Objective: This study investigates the effects of prognostic targeting on the required sample size to achieve 70% to 90% power in early post-stroke RCTs with upper extremity capacity measured with the Action Research Arm Test (ARAT) as the outcome.
Patients and methods: Serial data from 4 prospective cohort studies (N = 372 stroke patients) were pooled, with assessments from week 1 to 6 months post-stroke. Using this dataset, we generated synthetic 6-month ARAT outcomes and analyzed data cross-sectionally and longitudinally, with and without prognostic targeting based on a pre-existing prognostic model predicting 6-month outcome. We then calculated power for different sample sizes and assessed trial efficiency, determined by the estimated sample size and inclusion rate.

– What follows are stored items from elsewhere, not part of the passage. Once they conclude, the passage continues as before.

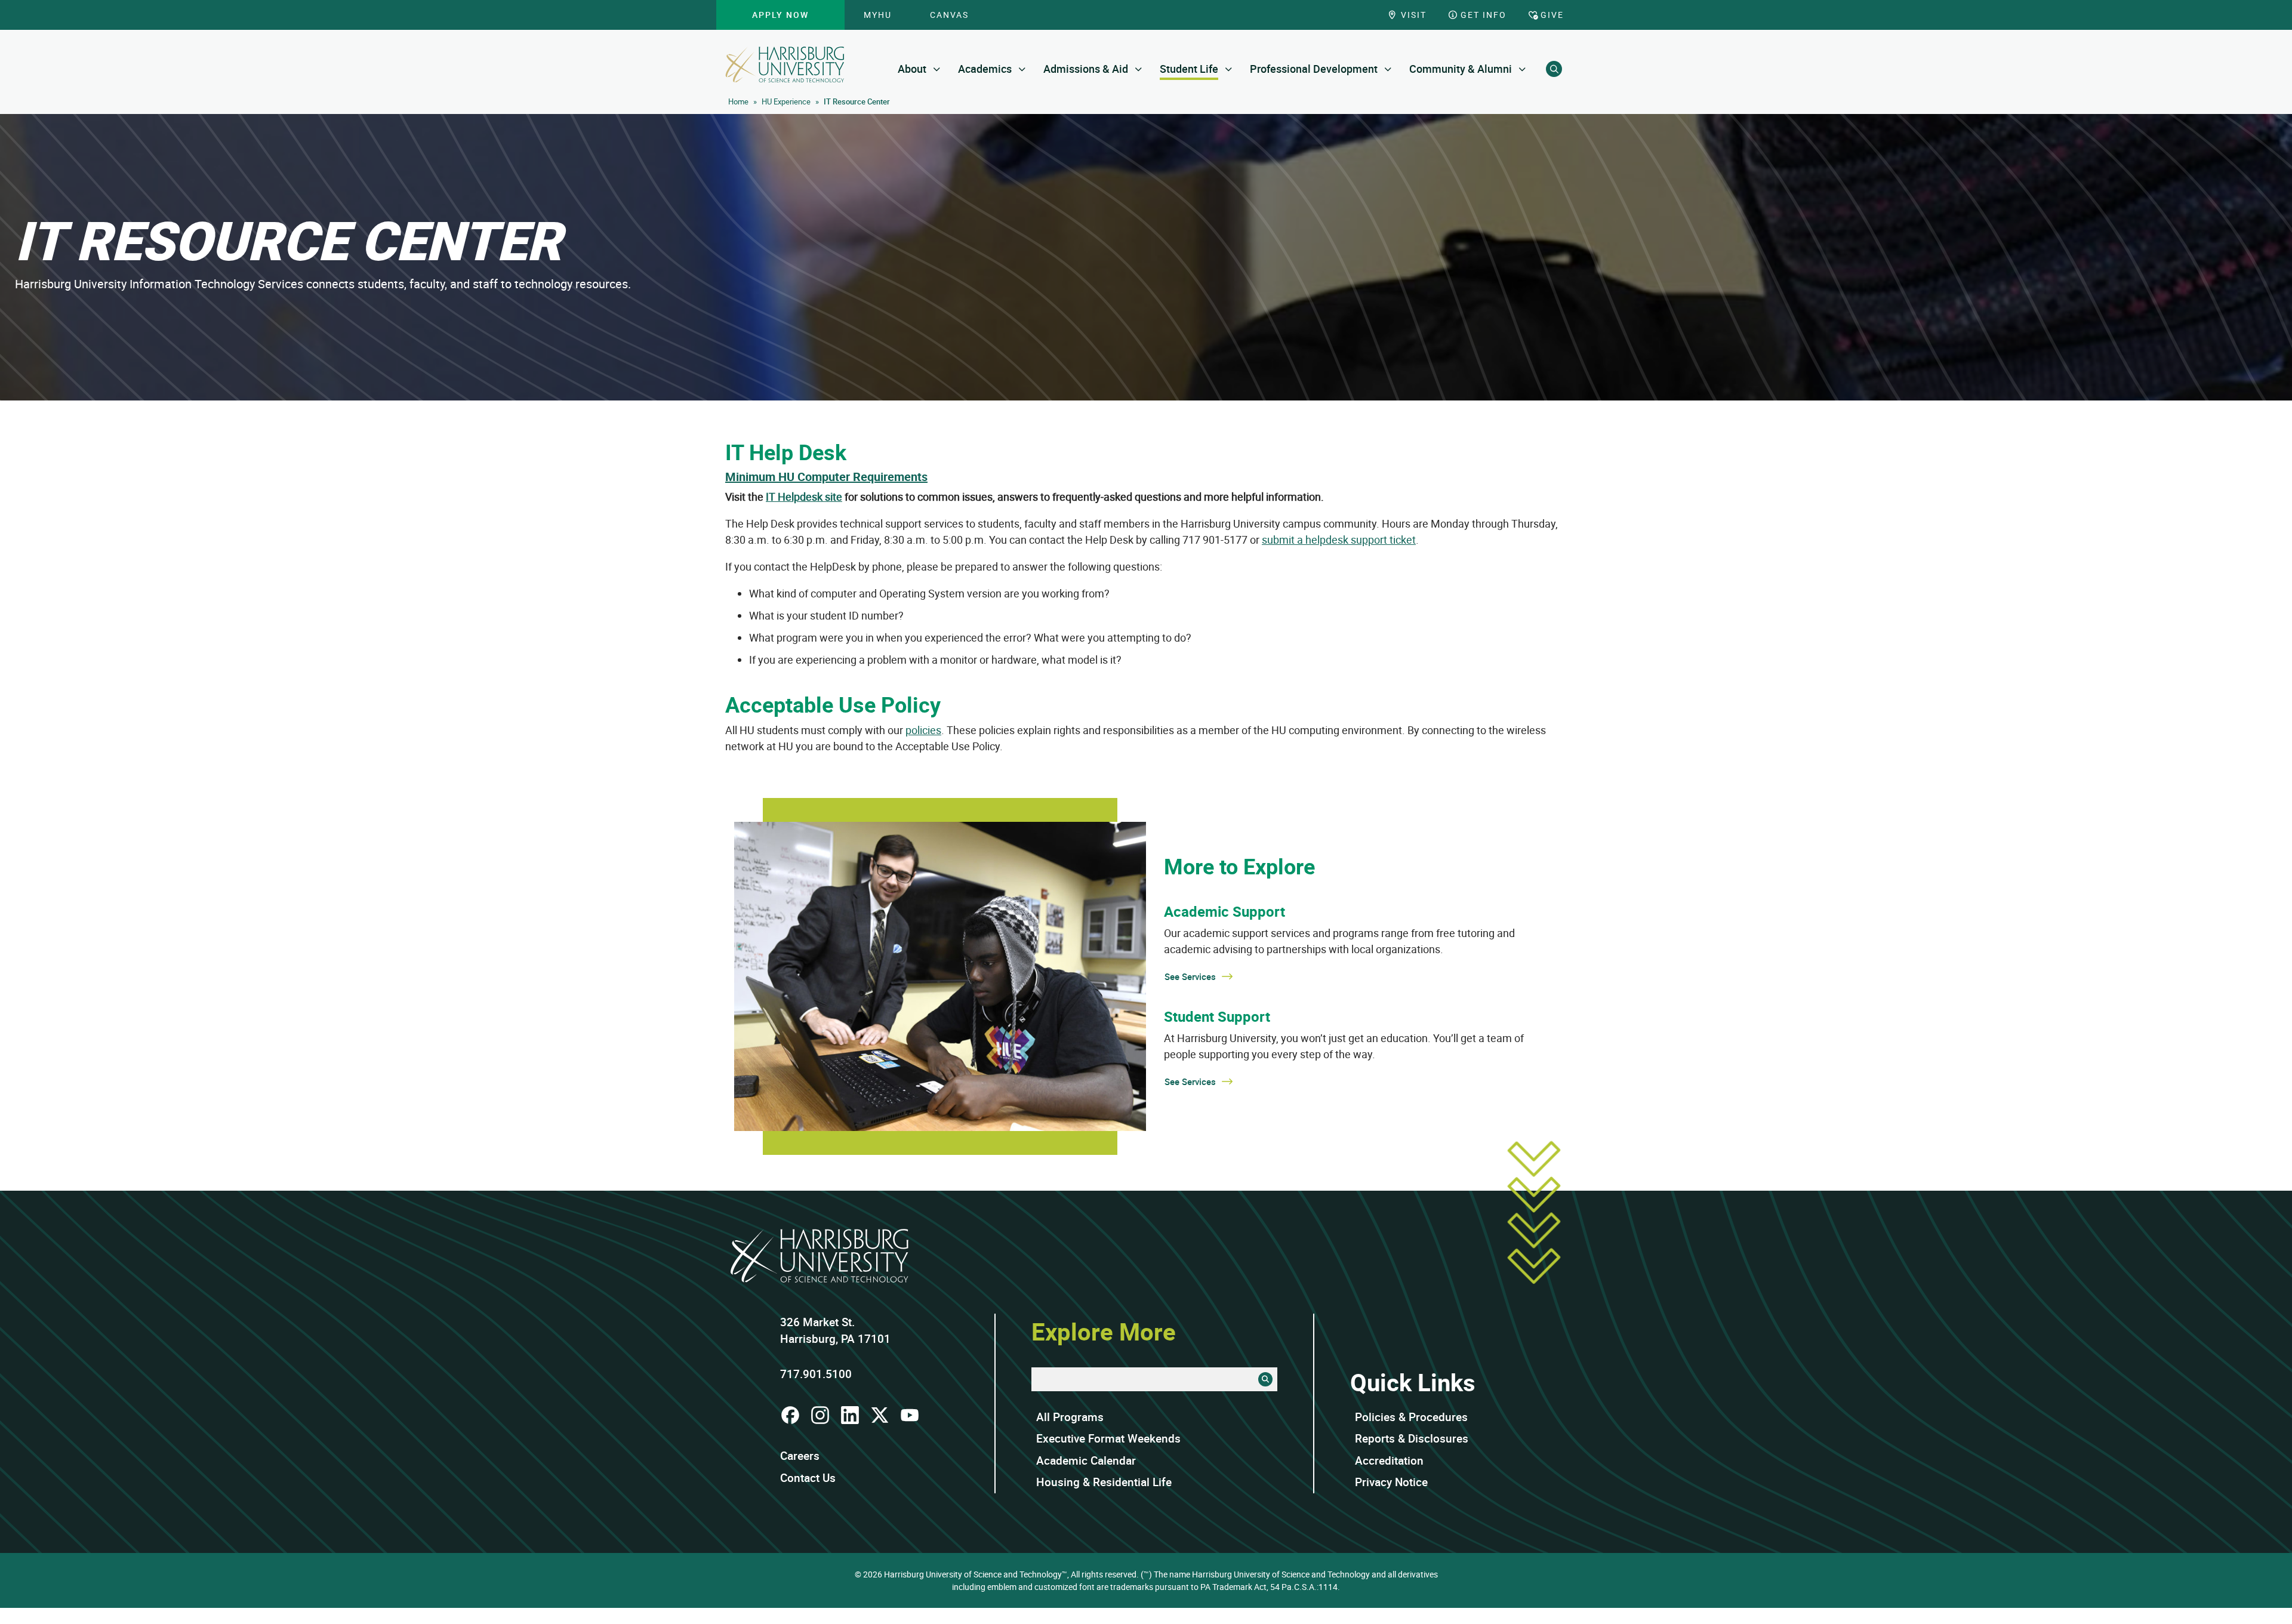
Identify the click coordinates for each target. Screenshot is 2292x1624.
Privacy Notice (1391, 1482)
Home (738, 101)
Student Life (1189, 68)
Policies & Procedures (1411, 1417)
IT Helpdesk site (804, 496)
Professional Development (1314, 68)
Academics (985, 68)
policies (923, 730)
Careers (800, 1455)
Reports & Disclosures (1411, 1438)
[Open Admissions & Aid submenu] (1138, 69)
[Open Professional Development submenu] (1388, 69)
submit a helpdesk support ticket (1339, 539)
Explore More (1103, 1331)
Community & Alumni (1460, 68)
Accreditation (1389, 1460)
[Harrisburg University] (785, 64)
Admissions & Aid (1085, 68)
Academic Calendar (1086, 1460)
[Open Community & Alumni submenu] (1522, 69)
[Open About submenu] (936, 69)
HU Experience (786, 101)
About (912, 68)
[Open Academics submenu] (1022, 69)
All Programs (1070, 1417)
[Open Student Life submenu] (1228, 69)
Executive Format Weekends (1108, 1438)
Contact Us (808, 1478)
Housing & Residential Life (1104, 1482)
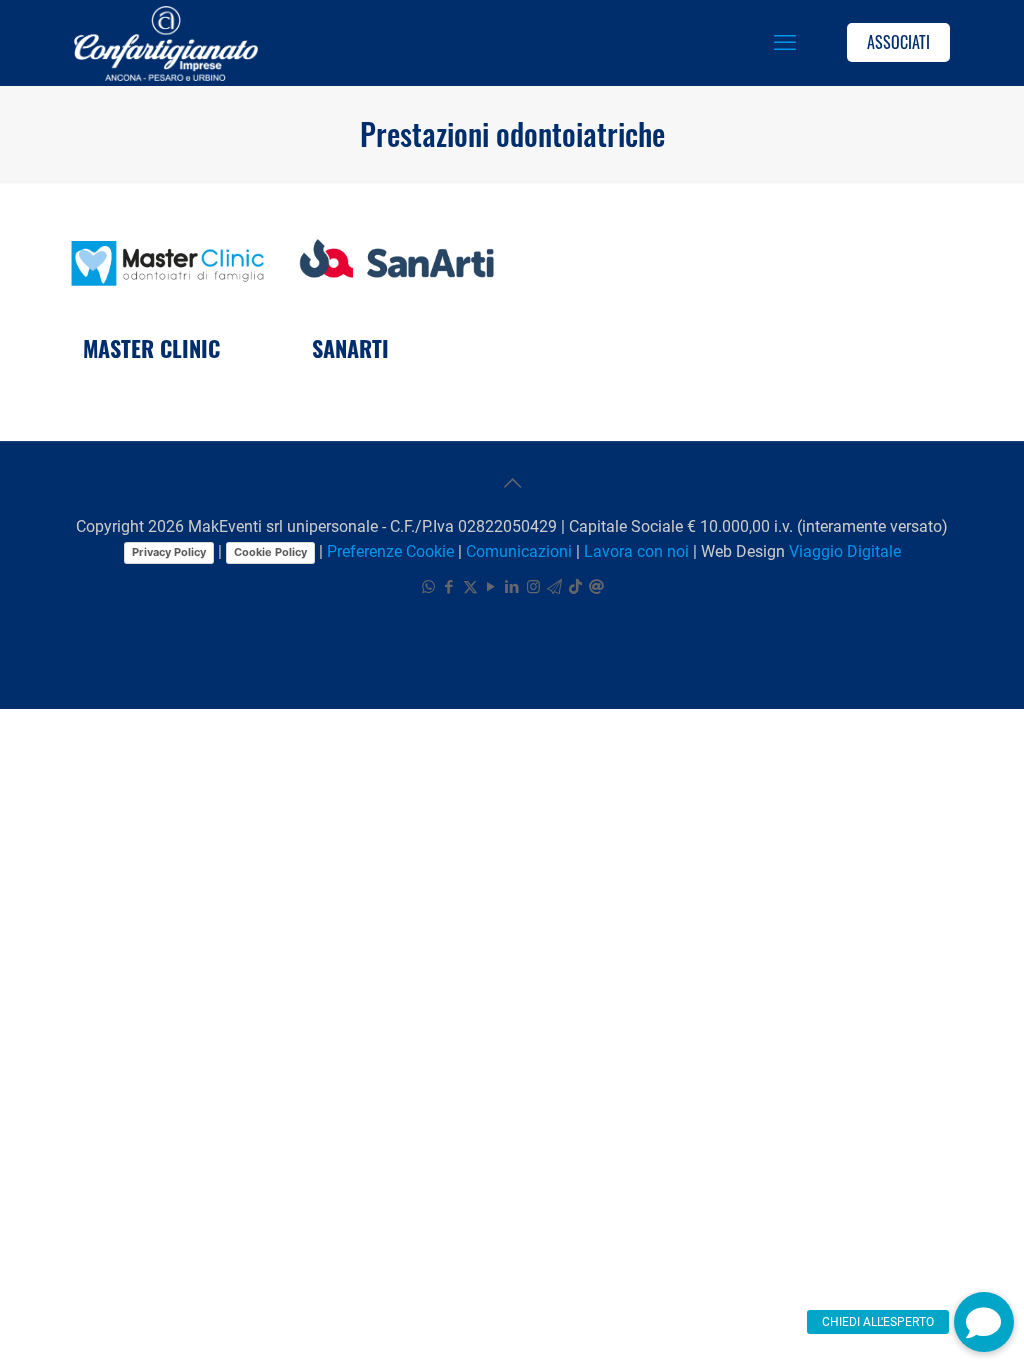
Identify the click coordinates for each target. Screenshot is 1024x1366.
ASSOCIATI (898, 42)
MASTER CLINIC (151, 348)
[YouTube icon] (491, 587)
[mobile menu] (785, 43)
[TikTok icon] (575, 587)
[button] (984, 1322)
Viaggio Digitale (845, 551)
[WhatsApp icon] (428, 587)
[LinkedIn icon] (512, 587)
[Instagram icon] (533, 587)
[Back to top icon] (512, 483)
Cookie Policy (270, 552)
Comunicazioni (519, 551)
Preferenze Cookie (390, 551)
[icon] (554, 587)
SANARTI (350, 348)
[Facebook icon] (449, 587)
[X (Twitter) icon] (470, 587)
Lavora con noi (636, 551)
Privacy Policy (169, 552)
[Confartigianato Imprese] (166, 42)
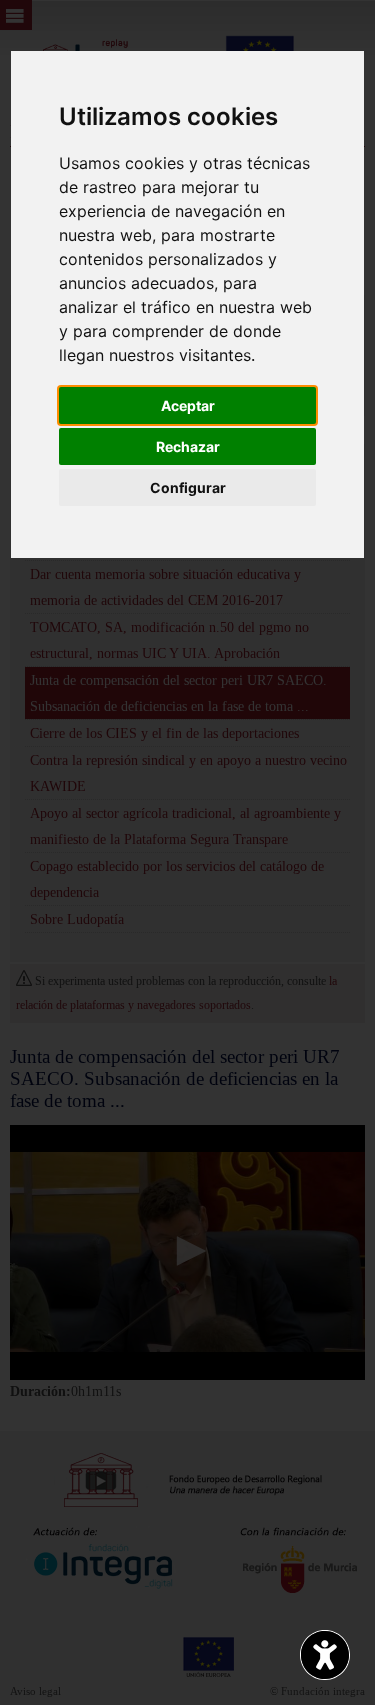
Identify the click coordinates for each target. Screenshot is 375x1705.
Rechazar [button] (188, 446)
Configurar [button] (188, 487)
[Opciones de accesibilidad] (325, 1655)
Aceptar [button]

Results: Prognostic targeting within 3 weeks post-stroke theoretically reduced the required sample size by up to 56% and improved trial efficiency by 40 to 45% for detecting a 6-point ARAT difference at 6 months. The targeted trials needed 220, 270, and 360 patients vs. 470, 560, and 820 in non-targeted trials for 70% to 90% power. Benefits persisted in longitudinal analyses.
Conclusion: This study demonstrates the benefits of prognostic targeting for improving power and efficiency in early post-stroke upper extremity trials using ARAT as outcome. We strongly recommend its use in future stroke rehabilitation and recovery studies.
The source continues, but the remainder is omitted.